The political parties are back in the Commons after their summer break. The only profession, aside from teachers and children, that gets such a long period off. And certainly the only one that doesn’t get any stick for it. I’m not saying that it doesn’t make sense to rest people in high-pressure roles where they often work long hours. But the same gesture isn’t afforded to everyone else doing such jobs.

While they are papped by the media allegedly relaxing on their staycation, many can actually be found surrounded by SPADs (Special Advisers, roles populated by Oxbridgers in the ministers’ own image) preparing for the new term. No sooner have they got their well-cut suit jackets off (except for the ones who got bollocked by a female Conservative MP the other day for looking scruffy), there’s been a re-shuffle in the Cabinet. And party conference season is just around the corner – more on that later.

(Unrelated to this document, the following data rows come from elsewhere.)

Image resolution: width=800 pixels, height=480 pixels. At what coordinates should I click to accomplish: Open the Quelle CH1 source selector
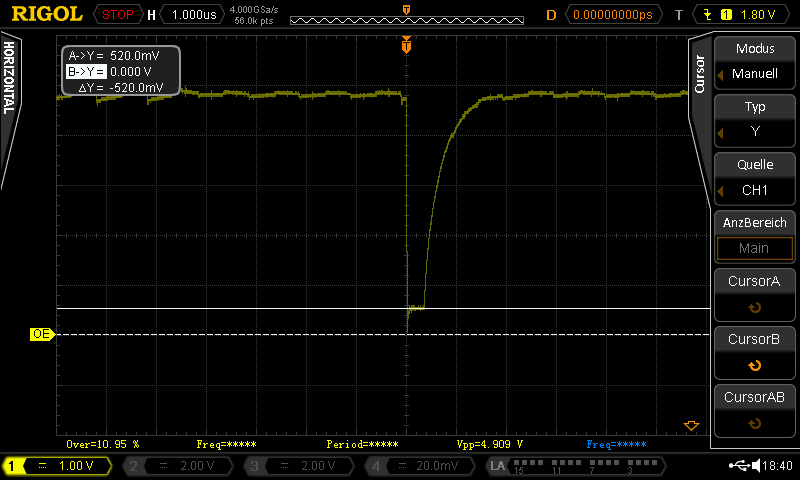755,178
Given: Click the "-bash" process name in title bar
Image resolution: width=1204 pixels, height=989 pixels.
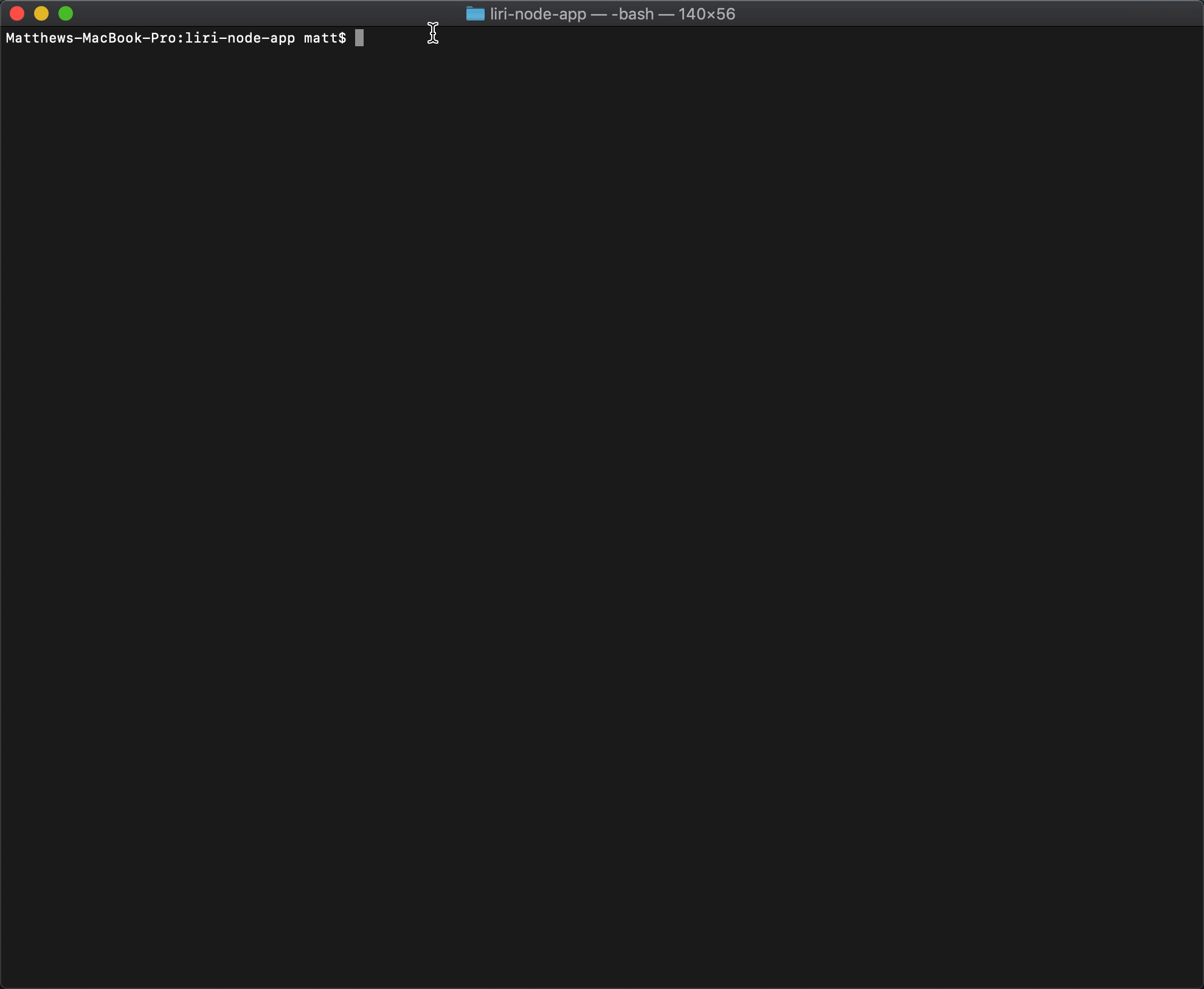Looking at the screenshot, I should tap(632, 14).
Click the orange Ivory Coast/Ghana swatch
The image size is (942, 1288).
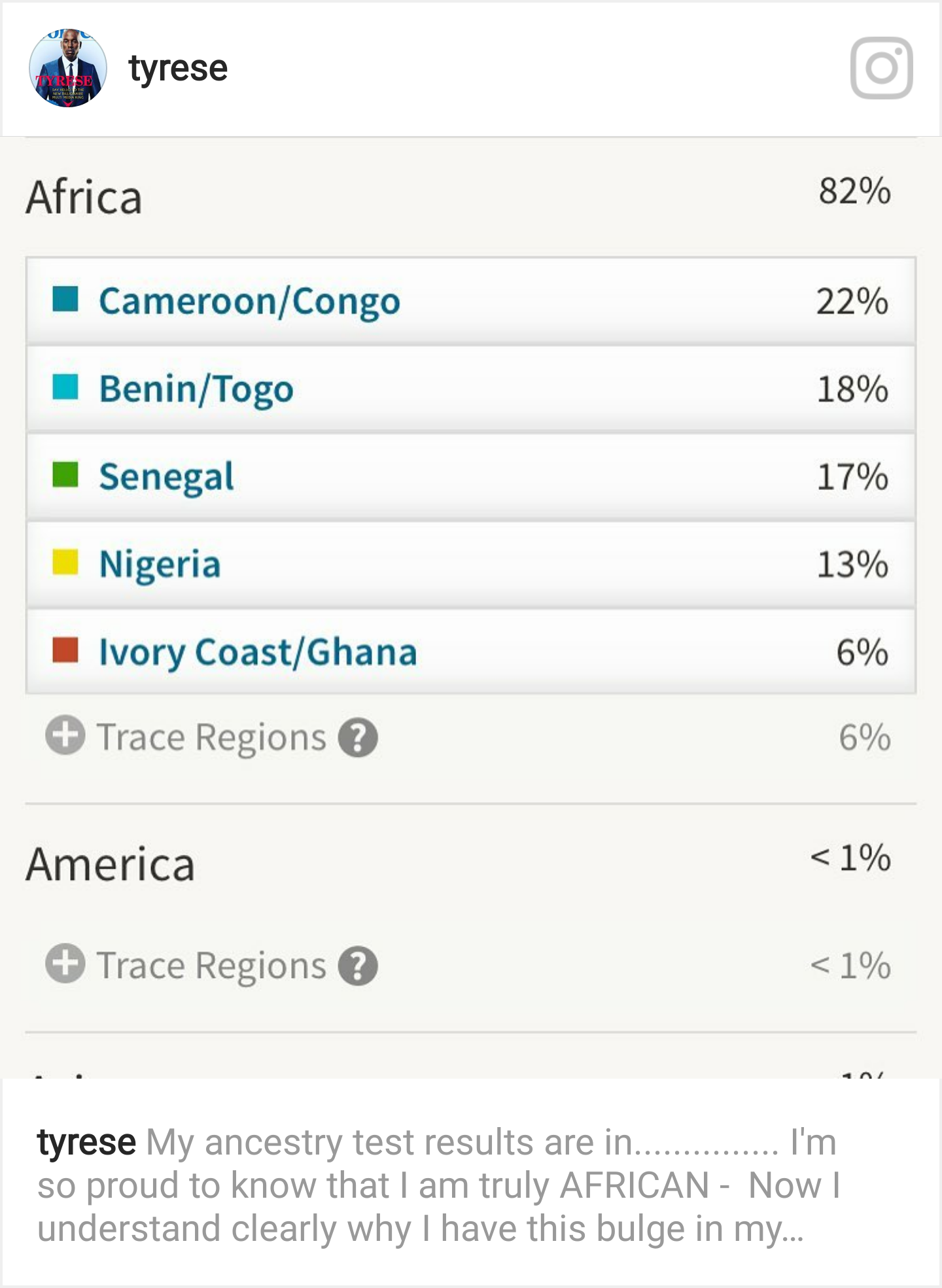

A ‘reshuffle’ sounds alarmingly casual. Like the first line-up was an initial, random shuffle and this subsequent one is similarly haphazard. Commentators are wondering how Big D has managed to miss the fact that George Osbourne is the most hated man in England (booed in the stadium when he was presenting medals to Paralympic winners, when even Gordon ‘End of Boom and Bust’ Brown got a cheer), his new Minister for Equality has been absent or abstained in all major LGBT rights votes and his new Health Minister (the one who ballsed up a huge media deal with Rupert Murdoch by being… too good friends with him) is sometimes referred to accidentally on the BBC as Jeremy Cunt. And he has no health expertise. And he has been reprimanded on both expenses and tax avoidance.

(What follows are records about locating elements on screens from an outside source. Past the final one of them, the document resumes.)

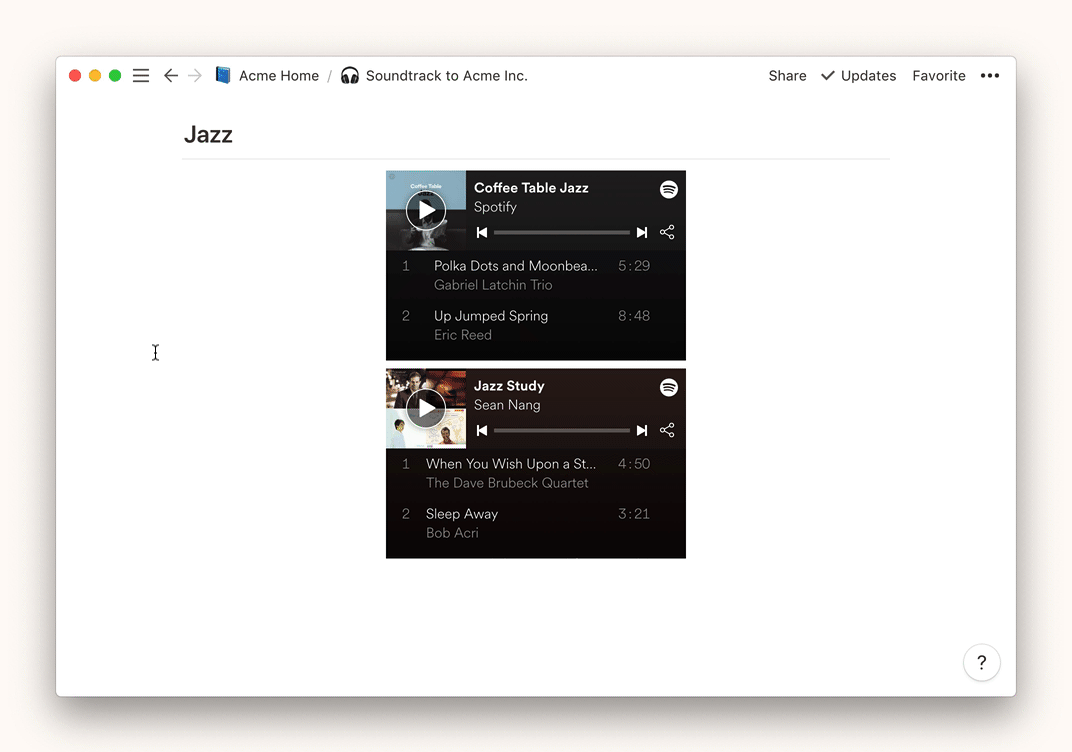Skip to next track in Coffee Table Jazz
The image size is (1072, 752).
click(642, 233)
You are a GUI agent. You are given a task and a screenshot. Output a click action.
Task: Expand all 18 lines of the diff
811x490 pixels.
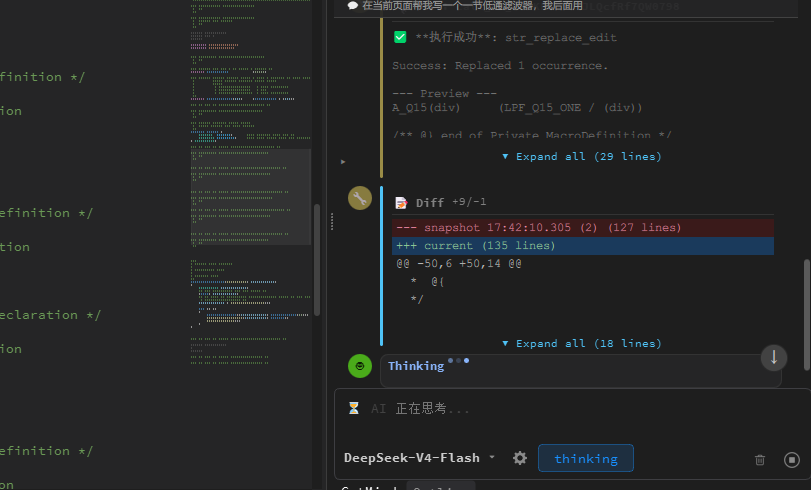pos(582,344)
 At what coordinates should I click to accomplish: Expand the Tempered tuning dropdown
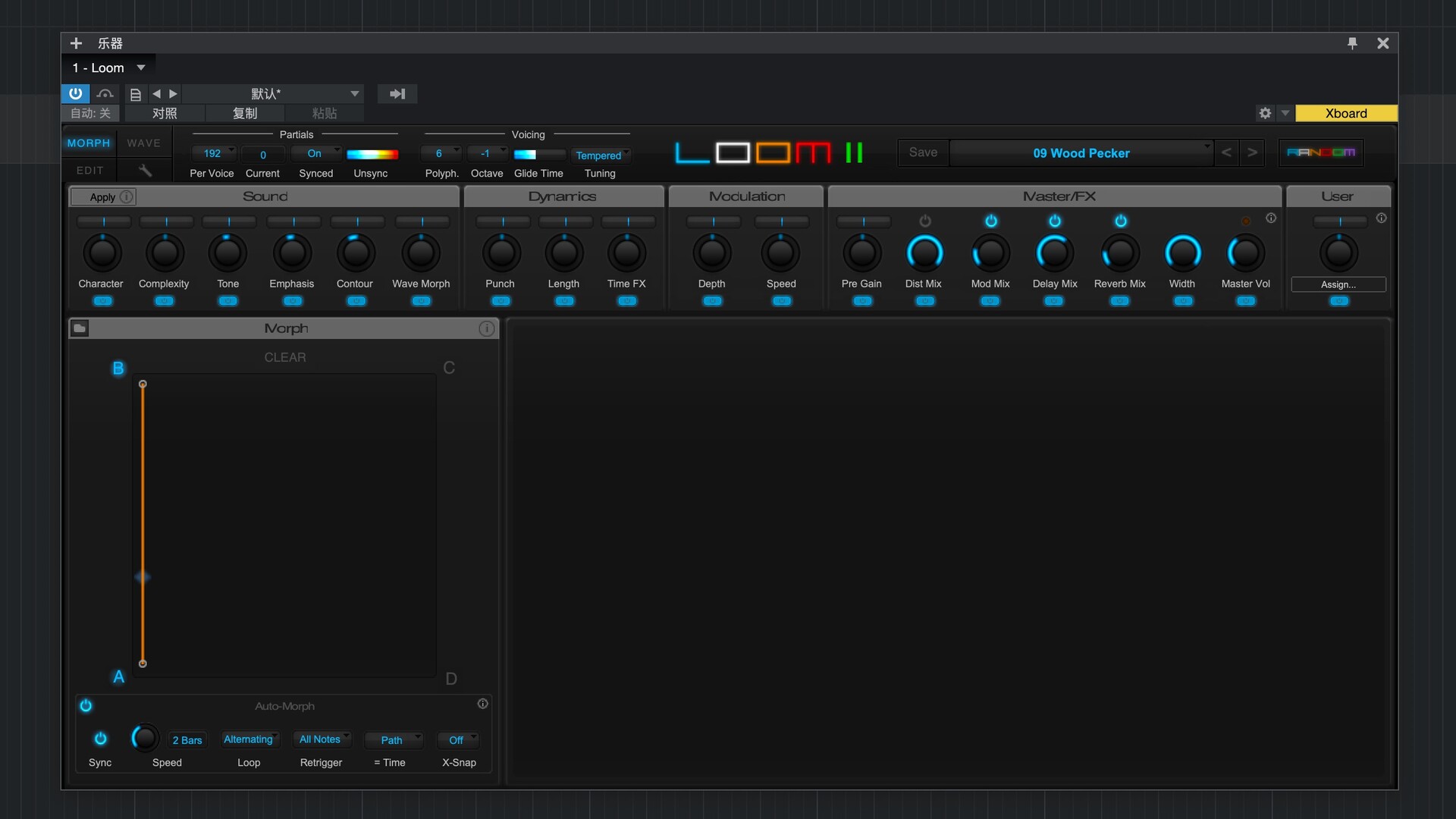tap(600, 155)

Oh and not to mention Lib Dem David Laws making his big comeback, painted as being just about the only competent one, despite leaving his ministerial post in 2010 after it was revealed he claimed money from the taxpayer for a room in his partner’s flat; which doesn’t give you much confidence in the rest of them. Overall, it reveals a healthily bizarre pattern to making high power appointments.

So, with that bit of hocus pocus out of the way, the parties can all continue with preparations for their big annual shindigs, starting with the Green’s last weekend. Party conference season is a bit like summer for teenage festival-goers. Get wasted. See people you know. Potentially hook up. Perhaps learn something. If you wondered where political parties decide their policy – it’s not here. They don’t really recruit members either… So, why then you ask, do they exist? I went to a debate last week for the launch of Policy Review TV with @PollyToynbee from the Guardian arguing for them to be abolished, and @TimMontgomerie, editor of Conservative Home, saying they should remain.

I’ll spare you the details and just give you a couple of tit-bits. Polly called them an “extraordinarily artificial event where delegates are irrelevant.” Tim said they are a ‘Disneyland vacation’ for politics lovers. He said there are actually three conferences:

1. TV conference – for the cameras. Main aim – DO NOT MAKE A GAFF ON TELLY
2. Fringe conference – events outside the main hall where charities and thinktanks can be found
3. Late night bar conference – the only socialising lots of politicos ever get to do

Many limitations were identified with the help of the crowd. People suggested the length was prohibitive to those who have… er… jobs. Conservative Home actually worked out that its conference now costs more than £700 to attend. Much more than a festival and not in the summer holidays… Hmm.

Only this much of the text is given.